| Aim of the task |
Report every line below that contains the word "under", copying each one in full.

******

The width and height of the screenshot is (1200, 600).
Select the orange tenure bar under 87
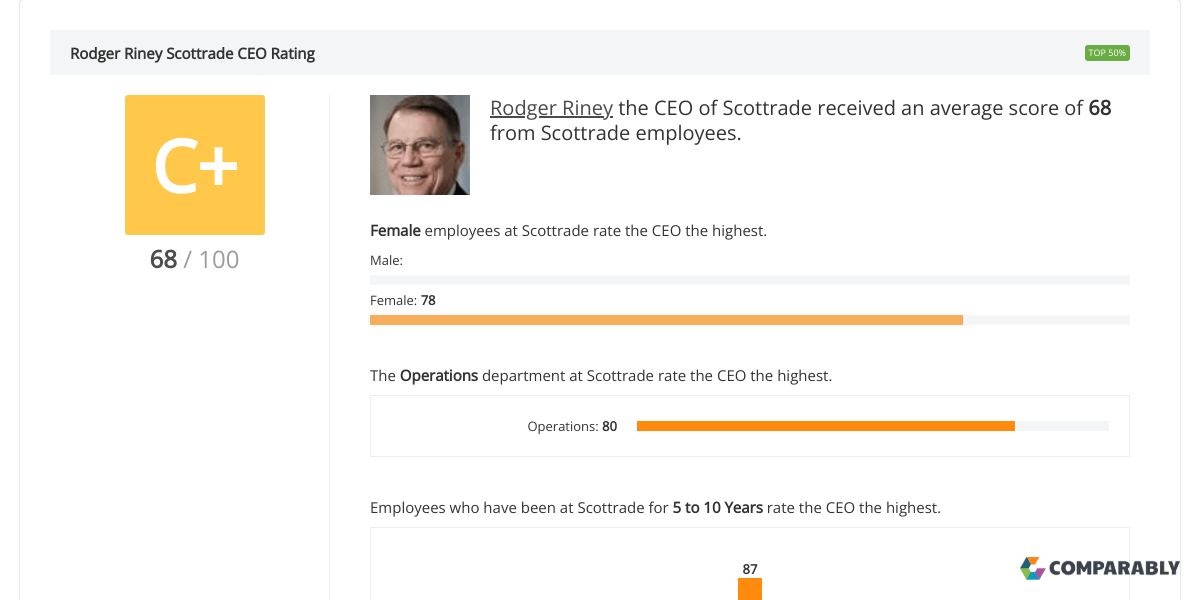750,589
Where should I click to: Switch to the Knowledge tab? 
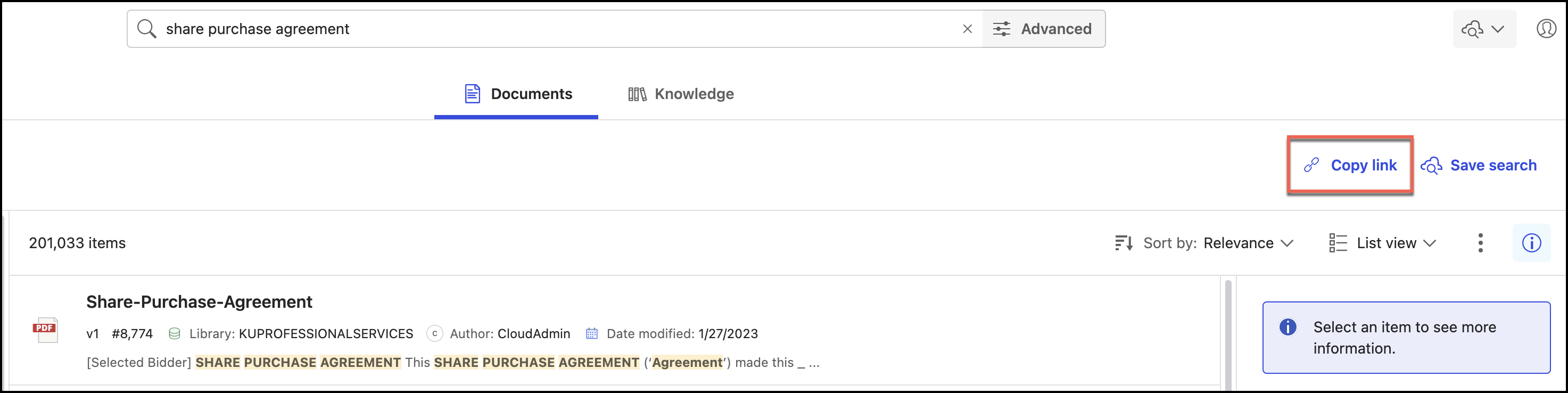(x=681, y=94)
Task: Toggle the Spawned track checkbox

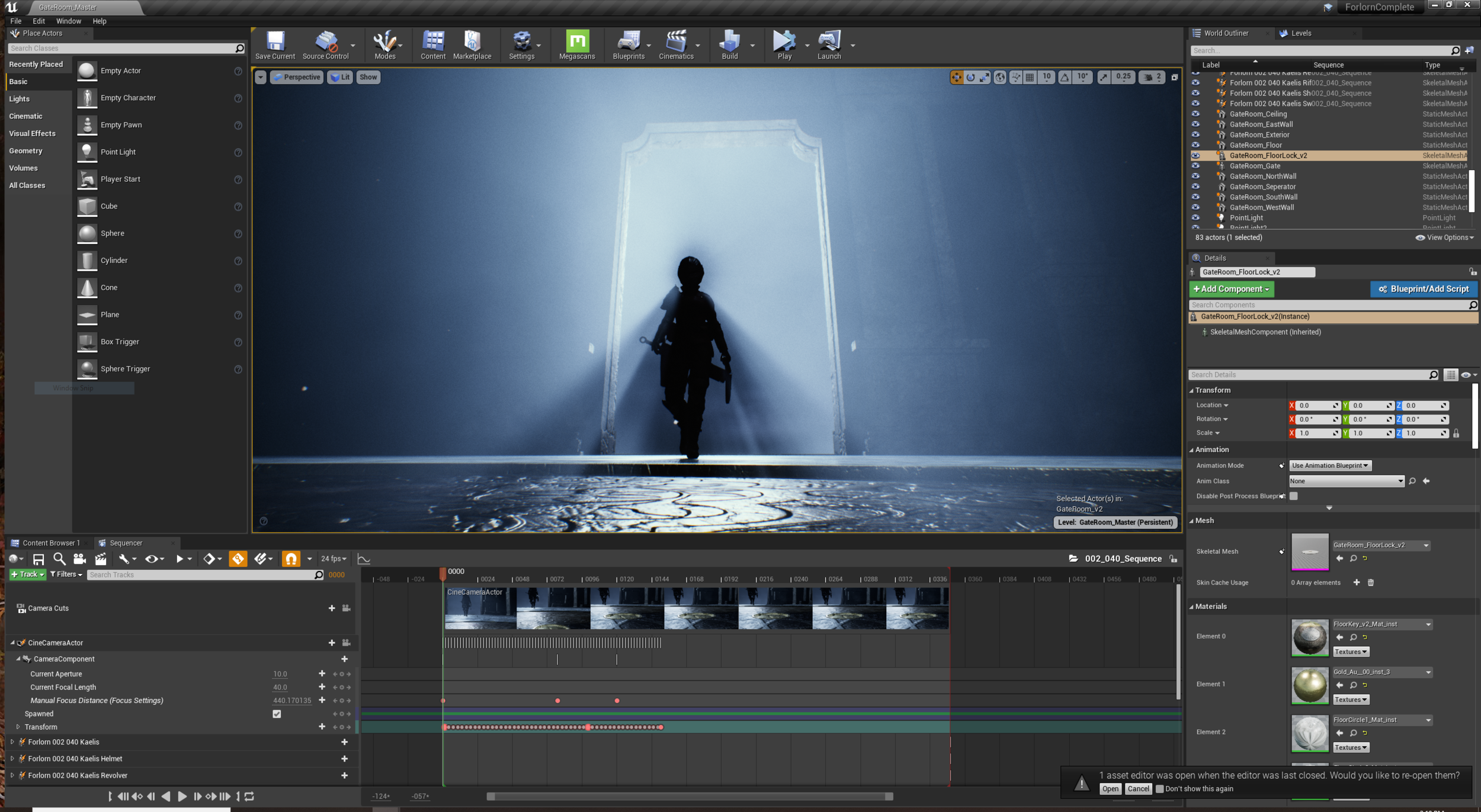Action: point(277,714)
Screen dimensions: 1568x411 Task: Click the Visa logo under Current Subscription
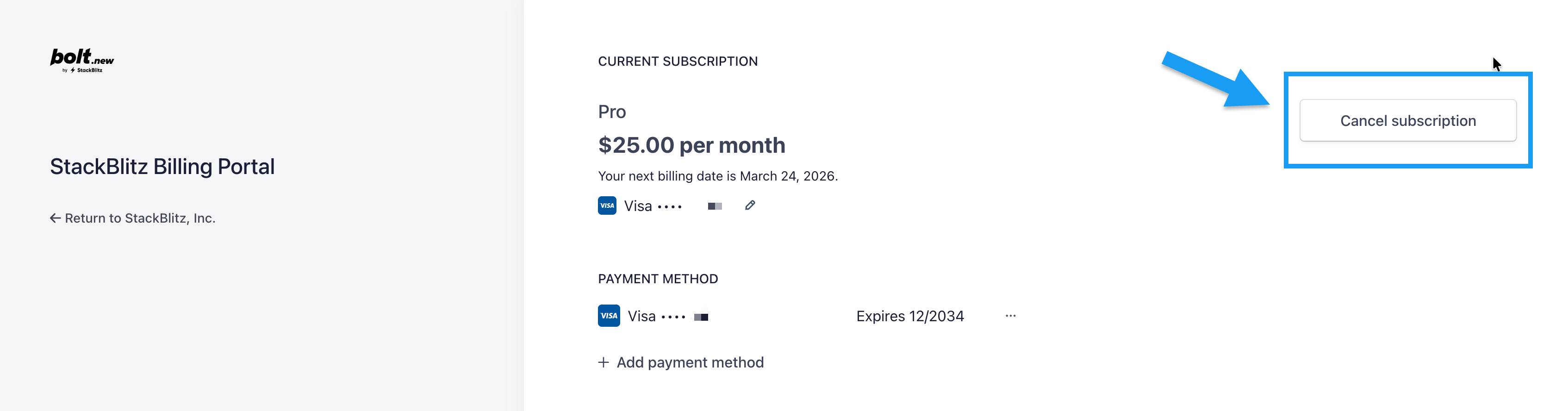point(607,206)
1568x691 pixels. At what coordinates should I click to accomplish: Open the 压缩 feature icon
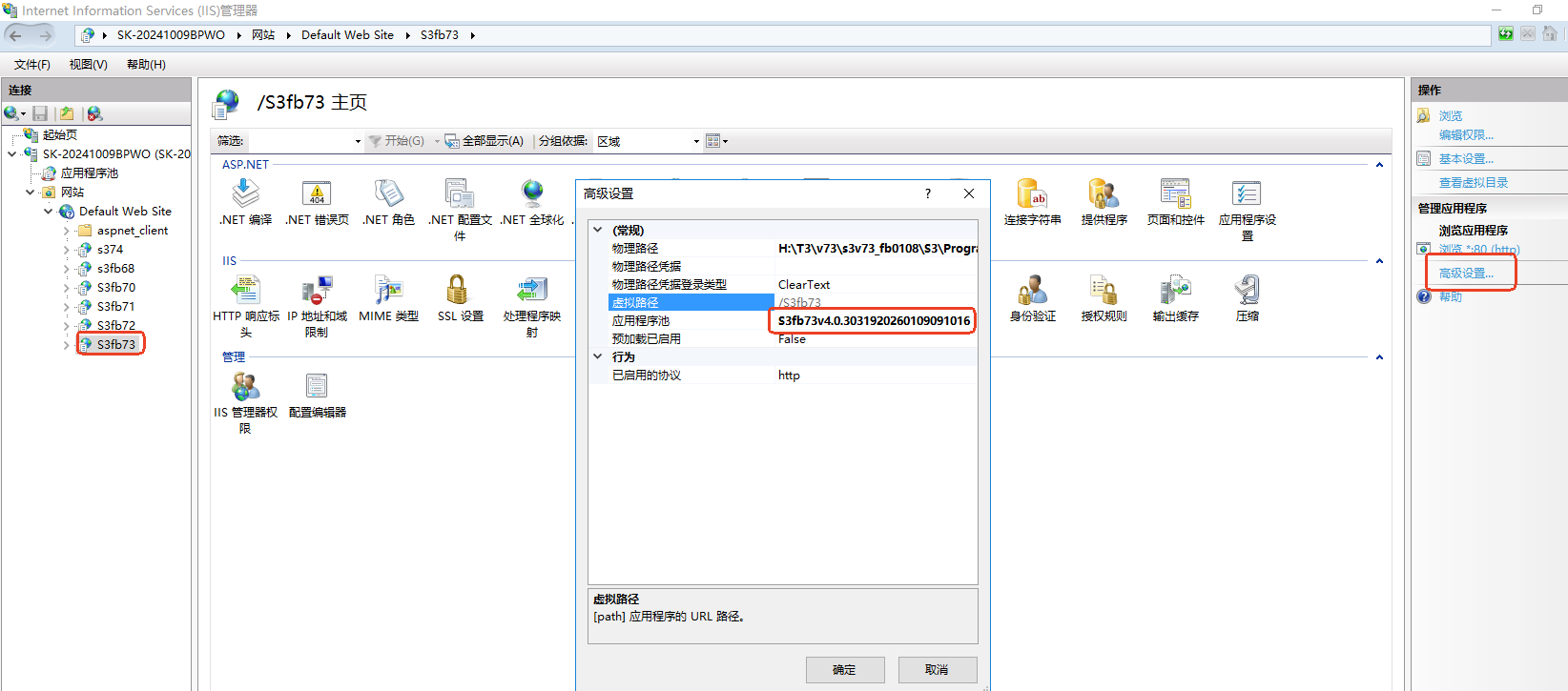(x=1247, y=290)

******

| Reply |
Select the orange tenure bar under 87
Screen dimensions: 1568x411 Task: Click the Visa logo under Current Subscription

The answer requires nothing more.